President 2012,  Rick Perry

President 2012: Rick Perry Proposes 20 Percent Flat Tax



A little too little and a little too late to help Texas Governor Rick Perry’s campaign for the Presidency.

Republican presidential candidate Rick Perry unveiled a sweeping economic agenda Monday, highlighted by a plan to level a voluntary 20 percent “flat tax” on all taxpayers who will accept it in place of what they’re paying now.

The plan, outlined in a Wall Street Journal op-ed column a day before the Texas governor was set to announce it in South Carolina, also calls for capping federal spending at 18 percent of the country’s GDP while allowing younger earners to privatize their Social Security accounts — a controversial proposal that echoes President George W. Bush’s failed 2005 attempt to overhaul the retirement program.

But the most significant feature of Perry’s plan is his call for a flat tax rate of 20 percent.
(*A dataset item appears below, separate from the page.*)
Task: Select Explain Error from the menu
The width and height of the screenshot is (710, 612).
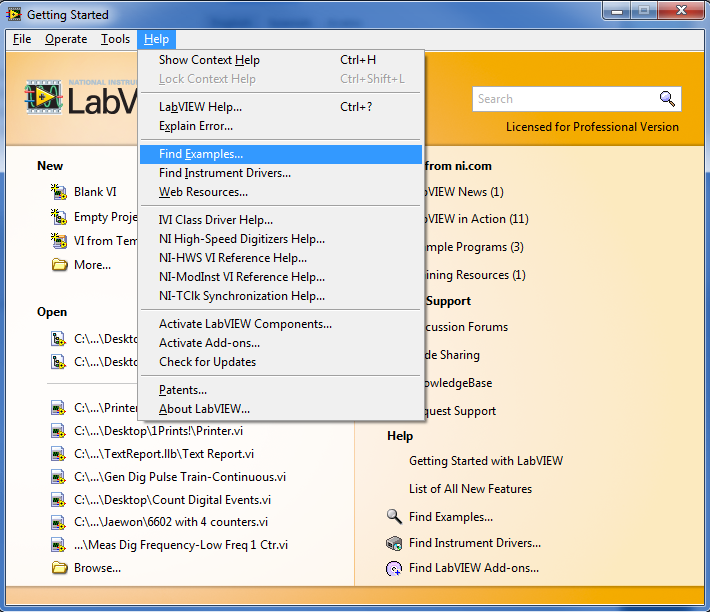Action: (x=196, y=126)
Taxpayers who don’t want to pay a 20 percent flat income tax, he said, can keep their current rate.Current marginal income tax rates range from 10 percent to 35 percent, depending on taxpayers’ income.
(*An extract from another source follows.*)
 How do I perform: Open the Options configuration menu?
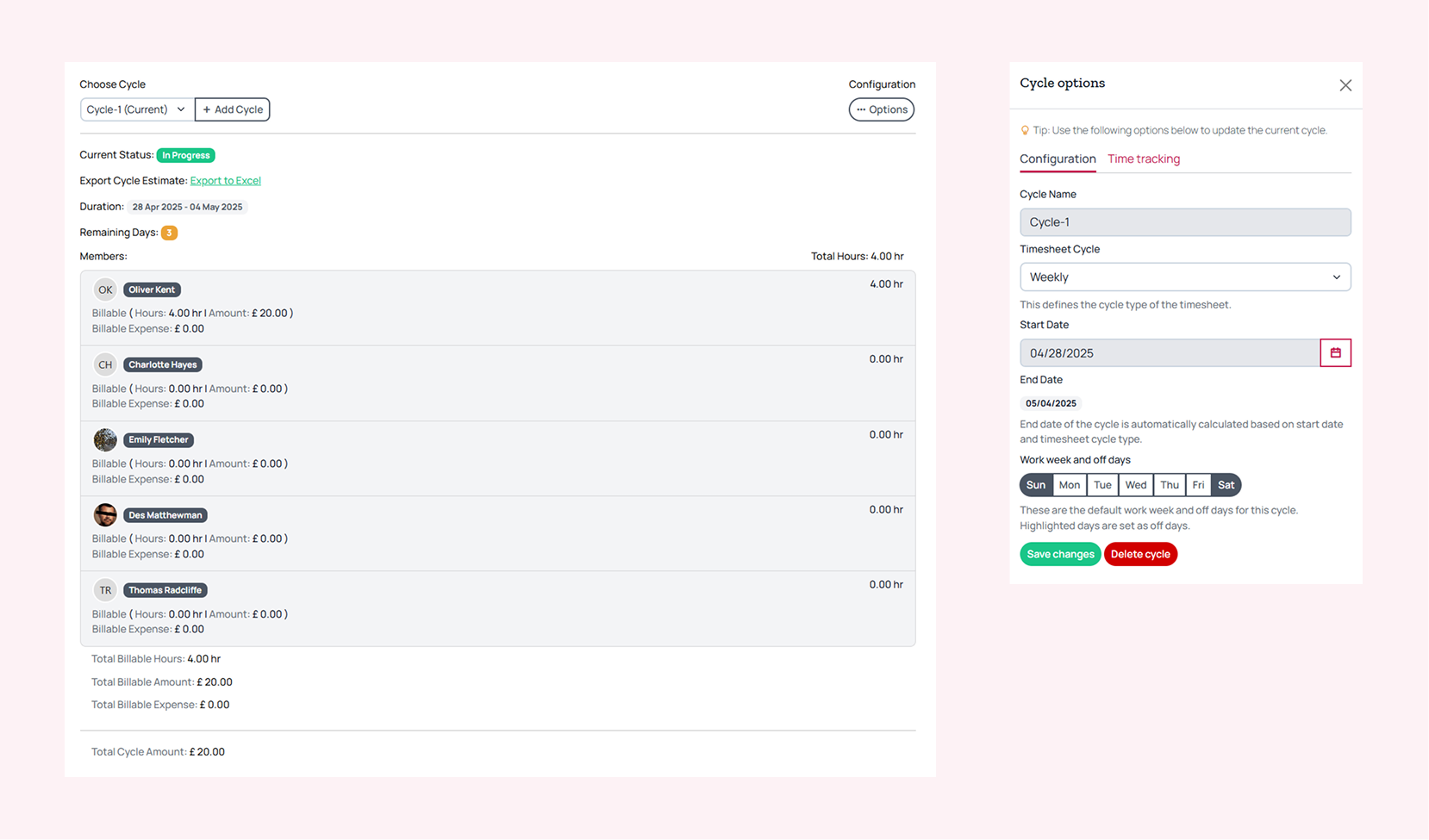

Perry offers several proposals that appear designed to sweeten the offer — and to counter criticism that the flat tax is regressive, taking a proportionally bigger bite from smaller incomes. His plan would preserve popular deductions for mortgage interest and donations to charity for households earning less than $500,000 a year. It would increase the standard deduction to $12,500.

But Perry would eliminate other tax breaks. He argues that a streamed-down tax code (so simple, he says taxpayers can file on a postcard), along with spending cuts and entitlement changes, will stimulate the economy.

Perry’s proposal really won’t matter since he is carrying so much other baggage. Down in the polls, I really do not see how Perry can regain any type of momentum in the race for 2012 – even a Steve Forbes-like flat tax proposal.